Check your understanding:
1) In the report on the Chinese pregnancy experiment, how old was the woman involved?
2) Carry on the report on the Chinese pregnancy experiment, picking up after its final sentence.

Scientists combine the DNA of a women's egg with the cytoplasm of a donated egg in a procedure not allowed in the United States.
By Associated Press
Published October 14, 2003
Scientists in China say they've achieved a human pregnancy through a new technique that might one day help infertile women.
The work, which experts said couldn't be done in the United States because of regulatory concerns, did not create live babies.
One ethicist called the experiment "proof of principle" for human cloning, but other experts disagreed, saying the work is not aimed at producing genetic copies of people.
Results are to be reported today in San Antonio, Texas, at the annual meeting of the American Society for Reproductive Medicine. The research was done by scientists at the Sun Yat-Sen University of Medical Science in Guangzhou, China.
They were advised by Drs. John Zhang and Jamie Grifo of New York University Medical Center, whose earlier work had laid the foundation for the new research.
The 30-year-old Chinese woman involved in the experiment had an unusual fertility problem in which embryos stopped developing when they contained only two cells.
Eggs, like other cells, basically consist of a nucleus, which holds most of their DNA, and a surrounding material called the cytoplasm. For the experiment, the researchers removed the nucleus DNA from fertilized eggs and transferred it to the cytoplasm of donor eggs. The idea was to surround the transferred DNA with a new cytoplasm, in hopes that such reconstituted eggs would fare better than the woman's previous attempts at pregnancy.

Source material:
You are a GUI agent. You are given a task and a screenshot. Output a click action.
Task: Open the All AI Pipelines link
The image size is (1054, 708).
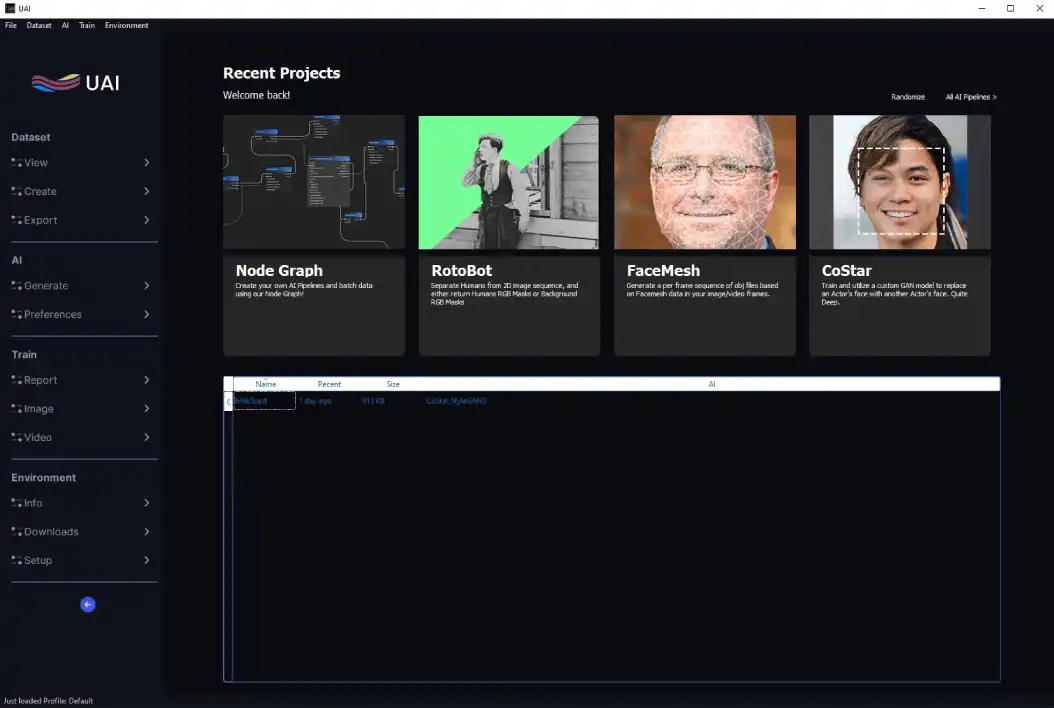pyautogui.click(x=971, y=97)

Answers for this exercise:
1) She was 30 years old.

2)
They did develop much further. The researchers say they achieved pregnancy with triplets. One embryo was terminated at the request of the woman to reduce the medical risk of the pregnancy, Grifo said. The other two died at 24 and 29 weeks from complications that did not appear connected to the procedure.
Dr. Joe Massey, a fertility specialist at Reproductive Biology Associates in Atlanta, said a big question about the experimental procedure is how safe it is. If it does prove safe, he said, it would be a big advance for women with the unusual problem in which their embryos stop developing early.
It's possible such a procedure could help older women who can't use their own eggs, he said.
Jeffrey Kahn, director of the Center for Bioethics at the University of Minnesota, said the procedure raises concern because it is "akin to cloning technology . . . I think this is proof of principle for cloning."
Massey and Sable said the experiment was not cloning. Massey stressed it wasn't aimed at copying a person.